# Aim
Reproduce every line of the listing below word for word, with nothing added, dropped, or changed.

# Given data
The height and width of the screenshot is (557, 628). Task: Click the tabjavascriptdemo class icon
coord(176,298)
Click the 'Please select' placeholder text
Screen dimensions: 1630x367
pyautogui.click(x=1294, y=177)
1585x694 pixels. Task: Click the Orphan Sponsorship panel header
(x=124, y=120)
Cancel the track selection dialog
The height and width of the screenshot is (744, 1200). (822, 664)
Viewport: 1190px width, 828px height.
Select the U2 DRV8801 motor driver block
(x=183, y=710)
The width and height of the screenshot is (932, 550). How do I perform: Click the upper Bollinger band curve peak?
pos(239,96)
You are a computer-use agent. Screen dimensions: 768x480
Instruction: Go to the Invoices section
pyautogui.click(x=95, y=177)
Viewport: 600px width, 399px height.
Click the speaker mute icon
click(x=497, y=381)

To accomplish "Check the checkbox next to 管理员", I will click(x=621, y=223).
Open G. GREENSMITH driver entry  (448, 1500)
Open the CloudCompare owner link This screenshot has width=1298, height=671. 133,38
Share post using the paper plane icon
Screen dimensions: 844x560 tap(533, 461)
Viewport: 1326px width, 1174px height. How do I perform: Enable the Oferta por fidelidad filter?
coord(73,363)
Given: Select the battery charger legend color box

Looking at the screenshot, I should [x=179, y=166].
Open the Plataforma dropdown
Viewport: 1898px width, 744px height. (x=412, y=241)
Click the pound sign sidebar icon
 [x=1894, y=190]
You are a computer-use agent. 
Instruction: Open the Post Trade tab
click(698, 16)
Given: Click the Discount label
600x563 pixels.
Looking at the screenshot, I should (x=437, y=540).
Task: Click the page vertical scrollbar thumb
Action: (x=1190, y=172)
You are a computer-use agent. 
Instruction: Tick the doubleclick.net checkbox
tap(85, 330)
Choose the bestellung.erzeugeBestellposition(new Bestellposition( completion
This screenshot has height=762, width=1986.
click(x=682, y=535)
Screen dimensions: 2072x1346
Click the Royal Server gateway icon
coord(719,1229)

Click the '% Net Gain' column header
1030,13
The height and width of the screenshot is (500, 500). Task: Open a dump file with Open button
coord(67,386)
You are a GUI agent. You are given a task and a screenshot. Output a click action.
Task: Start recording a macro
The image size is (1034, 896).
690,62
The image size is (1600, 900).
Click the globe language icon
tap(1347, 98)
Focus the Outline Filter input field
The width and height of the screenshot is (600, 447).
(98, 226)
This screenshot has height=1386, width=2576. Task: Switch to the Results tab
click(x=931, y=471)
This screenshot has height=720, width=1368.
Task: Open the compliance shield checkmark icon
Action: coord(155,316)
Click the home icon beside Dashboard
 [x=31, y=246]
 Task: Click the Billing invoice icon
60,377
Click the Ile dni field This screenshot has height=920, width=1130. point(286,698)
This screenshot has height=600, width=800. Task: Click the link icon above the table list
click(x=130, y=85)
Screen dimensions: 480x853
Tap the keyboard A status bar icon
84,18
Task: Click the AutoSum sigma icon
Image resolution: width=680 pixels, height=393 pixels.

# In response
The height and width of the screenshot is (557, 628). Task: Click the tabjavascriptdemo class icon
coord(176,298)
Click the 'Please select' placeholder text
Screen dimensions: 1630x367
pyautogui.click(x=1294, y=177)
1585x694 pixels. Task: Click the Orphan Sponsorship panel header
(x=124, y=120)
Cancel the track selection dialog
The height and width of the screenshot is (744, 1200). (822, 664)
Viewport: 1190px width, 828px height.
Select the U2 DRV8801 motor driver block
(x=183, y=710)
The width and height of the screenshot is (932, 550). How do I perform: Click the upper Bollinger band curve peak?
pos(239,96)
You are a computer-use agent. Screen dimensions: 768x480
Instruction: Go to the Invoices section
pyautogui.click(x=95, y=177)
Viewport: 600px width, 399px height.
Click the speaker mute icon
click(x=497, y=381)

To accomplish "Check the checkbox next to 管理员", I will click(x=621, y=223).
Open G. GREENSMITH driver entry  (448, 1500)
Open the CloudCompare owner link This screenshot has width=1298, height=671. 133,38
Share post using the paper plane icon
Screen dimensions: 844x560 tap(533, 461)
Viewport: 1326px width, 1174px height. How do I perform: Enable the Oferta por fidelidad filter?
coord(73,363)
Given: Select the battery charger legend color box

Looking at the screenshot, I should [x=179, y=166].
Open the Plataforma dropdown
Viewport: 1898px width, 744px height. (x=412, y=241)
Click the pound sign sidebar icon
 [x=1894, y=190]
You are a computer-use agent. 
Instruction: Open the Post Trade tab
click(698, 16)
Given: Click the Discount label
600x563 pixels.
Looking at the screenshot, I should (x=437, y=540).
Task: Click the page vertical scrollbar thumb
Action: (x=1190, y=172)
You are a computer-use agent. 
Instruction: Tick the doubleclick.net checkbox
tap(85, 330)
Choose the bestellung.erzeugeBestellposition(new Bestellposition( completion
This screenshot has height=762, width=1986.
click(x=682, y=535)
Screen dimensions: 2072x1346
Click the Royal Server gateway icon
coord(719,1229)

Click the '% Net Gain' column header
1030,13
The height and width of the screenshot is (500, 500). Task: Open a dump file with Open button
coord(67,386)
You are a GUI agent. You are given a task and a screenshot. Output a click action.
Task: Start recording a macro
The image size is (1034, 896).
690,62
The image size is (1600, 900).
Click the globe language icon
tap(1347, 98)
Focus the Outline Filter input field
The width and height of the screenshot is (600, 447).
(98, 226)
This screenshot has height=1386, width=2576. Task: Switch to the Results tab
click(x=931, y=471)
This screenshot has height=720, width=1368.
Task: Open the compliance shield checkmark icon
Action: coord(155,316)
Click the home icon beside Dashboard
 [x=31, y=246]
 Task: Click the Billing invoice icon
60,377
Click the Ile dni field This screenshot has height=920, width=1130. point(286,698)
This screenshot has height=600, width=800. Task: Click the link icon above the table list
click(x=130, y=85)
Screen dimensions: 480x853
Tap the keyboard A status bar icon
84,18
Task: Click the AutoSum sigma icon
Image resolution: width=680 pixels, height=393 pixels.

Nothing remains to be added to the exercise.